We sipped Metaxa Seven Star brandy while listening to the songs of Leonard Cohen. Not surprisingly, Ingrid knew all the tunes, all the words. Perfectly within character, or as much of it that circumstances allowed me to know, exclusive of our being one with the flame that burns atop the candle dripping wax tears down the neck of the rustic Chianti bottle on a rococo induced dark night of the soul in a second year university kitchen. The right sensibility, perhaps. A European phenomenon as well, a cultural thing, part sophisticated appreciation of the aesthetics of torment, part popular appeal of troubadour wit. The language the poet had developed for lovers exceeded our needs for that night, but not by very much.
Ingrid: she escaped becoming one of Cohen’s heroines even in this light. What living mortal could be so beautifully drawn and quartered by love, and never miss a beat? Ingrid was beautiful, but she was not damned, just a little bit wistful when not smiling or pulling my leg.

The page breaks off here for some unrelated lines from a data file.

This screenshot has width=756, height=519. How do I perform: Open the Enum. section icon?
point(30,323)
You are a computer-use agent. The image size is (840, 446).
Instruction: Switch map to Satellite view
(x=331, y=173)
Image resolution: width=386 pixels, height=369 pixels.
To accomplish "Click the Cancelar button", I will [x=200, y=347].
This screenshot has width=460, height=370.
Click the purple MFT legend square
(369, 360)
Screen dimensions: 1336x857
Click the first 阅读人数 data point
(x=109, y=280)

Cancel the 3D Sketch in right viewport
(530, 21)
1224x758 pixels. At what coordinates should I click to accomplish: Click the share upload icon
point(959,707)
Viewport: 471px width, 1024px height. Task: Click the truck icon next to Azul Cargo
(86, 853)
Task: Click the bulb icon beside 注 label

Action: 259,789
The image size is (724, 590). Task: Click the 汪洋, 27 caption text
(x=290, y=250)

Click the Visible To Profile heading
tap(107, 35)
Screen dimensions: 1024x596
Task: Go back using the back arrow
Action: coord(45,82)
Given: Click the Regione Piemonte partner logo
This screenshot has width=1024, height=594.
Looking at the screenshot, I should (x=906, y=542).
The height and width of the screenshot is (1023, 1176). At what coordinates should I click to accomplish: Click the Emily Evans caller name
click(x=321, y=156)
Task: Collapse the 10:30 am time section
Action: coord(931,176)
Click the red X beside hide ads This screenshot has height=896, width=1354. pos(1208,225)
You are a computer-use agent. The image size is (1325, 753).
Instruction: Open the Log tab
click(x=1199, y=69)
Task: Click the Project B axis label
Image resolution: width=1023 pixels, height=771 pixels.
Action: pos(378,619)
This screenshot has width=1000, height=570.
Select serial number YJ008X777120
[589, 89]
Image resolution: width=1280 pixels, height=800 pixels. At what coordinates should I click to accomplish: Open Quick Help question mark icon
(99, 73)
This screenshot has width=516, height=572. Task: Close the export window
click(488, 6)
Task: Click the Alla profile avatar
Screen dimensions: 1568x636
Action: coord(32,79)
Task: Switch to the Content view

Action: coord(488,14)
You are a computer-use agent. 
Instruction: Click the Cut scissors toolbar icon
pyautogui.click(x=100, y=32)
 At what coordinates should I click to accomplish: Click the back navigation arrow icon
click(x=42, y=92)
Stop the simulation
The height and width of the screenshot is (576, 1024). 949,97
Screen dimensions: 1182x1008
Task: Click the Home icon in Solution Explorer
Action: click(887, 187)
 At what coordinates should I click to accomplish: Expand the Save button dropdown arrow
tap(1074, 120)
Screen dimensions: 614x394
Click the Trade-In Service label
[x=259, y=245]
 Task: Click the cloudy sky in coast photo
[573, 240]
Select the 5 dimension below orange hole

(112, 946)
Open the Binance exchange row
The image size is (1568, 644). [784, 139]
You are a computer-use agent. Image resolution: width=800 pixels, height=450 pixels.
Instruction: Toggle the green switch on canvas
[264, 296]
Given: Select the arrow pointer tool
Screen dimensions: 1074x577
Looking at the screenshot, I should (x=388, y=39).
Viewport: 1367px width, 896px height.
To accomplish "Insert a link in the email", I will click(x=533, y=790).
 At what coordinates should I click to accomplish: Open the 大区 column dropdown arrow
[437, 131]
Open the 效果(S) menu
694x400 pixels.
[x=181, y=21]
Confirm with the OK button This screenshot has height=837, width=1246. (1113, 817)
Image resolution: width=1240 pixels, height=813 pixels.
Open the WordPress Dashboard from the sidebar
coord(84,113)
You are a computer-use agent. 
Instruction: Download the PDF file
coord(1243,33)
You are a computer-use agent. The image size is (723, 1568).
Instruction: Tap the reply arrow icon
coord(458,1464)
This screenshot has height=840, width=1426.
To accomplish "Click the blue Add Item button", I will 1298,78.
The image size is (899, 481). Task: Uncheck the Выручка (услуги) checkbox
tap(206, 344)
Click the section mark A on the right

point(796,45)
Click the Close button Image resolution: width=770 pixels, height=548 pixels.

Ingrid: the tam like something Byzantine aslant her head, hearth light playing lyrically on her cheek, her lips parted in the name of perfect but impossible tomorrows. She was absolute in my mind, creating with golden edges, and past all concern, the mythology of her own here and now. And then across the tableau, the amusement in her eyes when she reached for the blue bowl of pistachios.
The absurd idea grew that you could easily be tempted to whisk her away, to steal her the way people make off with works of art, the way religions abduct virgins and enshrine them in private Botticelli grottos.
When I spoke of these things, Ingrid took my hand in hers, and finger by finger in lilting exaggeration gave me the Nordic version of the Three Little Pigs.
Under the central clock of the Chania Market next morning, Ingrid stood for a moment with tears in her eyes. When I asked what troubled her, she could not tell me. In a shop she bought a scarf to match her tam. In another shop, I got her an Aphrodite shell and statuette. A memento, I suppose. By noon we reached her hotel.
A note at the desk from Mats contained some scribbled lines that made her laugh, and an address on Eolou Street in Athens.
But that same somebody still waited faithfully, and she collected all her things.
We took the bus out to Souda, where we connected with the group and enjoyed a slow, gregarious meal at the Port Taverna. Mats referred to his note, and joked: “We think you might capture Ingrid and take her to a disco in Alexandria.”
In the camera eye of memory: on the one side Mats and Birgit, on the other Elsa and Gunnar, and in the middle, her tam and scarf perfectly so, Ingrid. All wave madly. On the funnel of the ferry behind them, the map of Crete, like a piece of broken shell.
In front of the little ouzo joint I frequented, old Mitsos fanned the charcoals in his smoking brazier. Behind him, fishing boats returned one by one around the lighthouse, drawn in by a red magnetism pulsing on the frail edge of human understanding. Impressions of Ingrid scrolled out of the obdurate northern sky like prow lamps weaving through dark waters, safe now, but less absolute, in the private harbour of memory. Yet proof enough that something spiritual in our nature served in the name of all tomorrows, something more significant than the here and now of how well ouzo tastes with olives, tomatoes, and small cheese pies. Ingrid, tam and all, gone.
I found certain things hard to let go of some nights, and one of those nights had obviously come over me. I headed back over to The Stone And Thread. The mood picked up when a group of ebullient students tumbled in; it picked up even more when the Cohen song they wanted blasted out of the corner.
Before going home, I skipped into The Socratic Bar. Patti Lockhart had gone. But then, by that time, so had most of the guilt.